**WHAT YOU HAVE TO DO**. I need the lines below from the one with "Instruction: Sort by the Shape column header" down to the one with "The height and width of the screenshot is (602, 1349)." reproduced exactly, both ends included, and nothing else.

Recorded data
──────────────────────────────

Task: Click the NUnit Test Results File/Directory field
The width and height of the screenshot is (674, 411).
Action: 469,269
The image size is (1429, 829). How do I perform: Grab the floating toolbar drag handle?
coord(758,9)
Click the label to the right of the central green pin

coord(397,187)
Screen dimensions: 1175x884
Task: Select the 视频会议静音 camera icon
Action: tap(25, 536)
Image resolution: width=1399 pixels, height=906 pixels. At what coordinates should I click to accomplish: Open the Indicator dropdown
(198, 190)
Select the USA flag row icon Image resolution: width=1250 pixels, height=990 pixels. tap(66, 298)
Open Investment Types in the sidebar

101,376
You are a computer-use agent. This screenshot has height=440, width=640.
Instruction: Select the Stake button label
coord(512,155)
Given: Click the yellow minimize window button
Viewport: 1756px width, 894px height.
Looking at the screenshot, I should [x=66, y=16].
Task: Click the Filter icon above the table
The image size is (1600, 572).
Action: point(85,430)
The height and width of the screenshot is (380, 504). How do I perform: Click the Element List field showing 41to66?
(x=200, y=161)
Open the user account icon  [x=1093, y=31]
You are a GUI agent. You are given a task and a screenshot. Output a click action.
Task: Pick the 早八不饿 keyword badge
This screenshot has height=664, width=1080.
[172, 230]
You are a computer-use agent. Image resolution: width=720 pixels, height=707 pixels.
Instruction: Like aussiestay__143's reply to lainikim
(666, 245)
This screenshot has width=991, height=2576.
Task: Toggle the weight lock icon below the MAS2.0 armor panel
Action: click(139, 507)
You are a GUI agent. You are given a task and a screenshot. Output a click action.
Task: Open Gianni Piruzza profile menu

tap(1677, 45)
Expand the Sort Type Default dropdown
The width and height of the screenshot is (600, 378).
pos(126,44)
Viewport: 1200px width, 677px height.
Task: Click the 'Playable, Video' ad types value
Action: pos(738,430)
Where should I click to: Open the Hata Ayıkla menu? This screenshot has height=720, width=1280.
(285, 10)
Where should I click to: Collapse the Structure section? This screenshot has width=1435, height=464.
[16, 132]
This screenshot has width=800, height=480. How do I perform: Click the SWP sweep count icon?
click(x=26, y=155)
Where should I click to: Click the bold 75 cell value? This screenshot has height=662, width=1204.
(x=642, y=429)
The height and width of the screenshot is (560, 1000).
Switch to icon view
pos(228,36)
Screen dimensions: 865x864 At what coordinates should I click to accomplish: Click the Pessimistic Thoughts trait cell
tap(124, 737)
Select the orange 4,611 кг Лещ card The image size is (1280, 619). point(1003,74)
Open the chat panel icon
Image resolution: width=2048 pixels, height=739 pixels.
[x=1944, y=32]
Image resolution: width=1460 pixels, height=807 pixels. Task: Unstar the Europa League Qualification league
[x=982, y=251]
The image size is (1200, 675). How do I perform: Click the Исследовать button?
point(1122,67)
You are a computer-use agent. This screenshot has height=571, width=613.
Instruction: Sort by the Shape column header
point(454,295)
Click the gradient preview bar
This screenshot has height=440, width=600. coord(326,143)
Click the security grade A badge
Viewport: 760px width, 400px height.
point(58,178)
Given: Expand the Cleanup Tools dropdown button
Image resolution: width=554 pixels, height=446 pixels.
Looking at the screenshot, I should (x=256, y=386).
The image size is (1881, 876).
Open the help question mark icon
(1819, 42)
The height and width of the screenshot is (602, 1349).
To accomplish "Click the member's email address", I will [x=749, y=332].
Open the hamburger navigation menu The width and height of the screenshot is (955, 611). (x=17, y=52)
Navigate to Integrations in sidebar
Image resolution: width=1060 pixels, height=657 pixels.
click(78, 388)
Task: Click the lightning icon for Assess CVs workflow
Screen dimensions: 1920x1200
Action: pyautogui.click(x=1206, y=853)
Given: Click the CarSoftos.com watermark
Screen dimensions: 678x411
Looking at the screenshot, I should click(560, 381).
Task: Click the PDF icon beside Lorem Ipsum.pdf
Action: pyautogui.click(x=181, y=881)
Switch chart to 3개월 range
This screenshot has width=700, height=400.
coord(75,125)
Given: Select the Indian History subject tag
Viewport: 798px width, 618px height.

──────────────────────────────

**RESPONSE FOR THIS EXERCISE**.
Instruction: Sort by the Shape column header
point(454,295)
Click the gradient preview bar
This screenshot has height=440, width=600. coord(326,143)
Click the security grade A badge
Viewport: 760px width, 400px height.
point(58,178)
Given: Expand the Cleanup Tools dropdown button
Image resolution: width=554 pixels, height=446 pixels.
Looking at the screenshot, I should (x=256, y=386).
The image size is (1881, 876).
Open the help question mark icon
(1819, 42)
The height and width of the screenshot is (602, 1349).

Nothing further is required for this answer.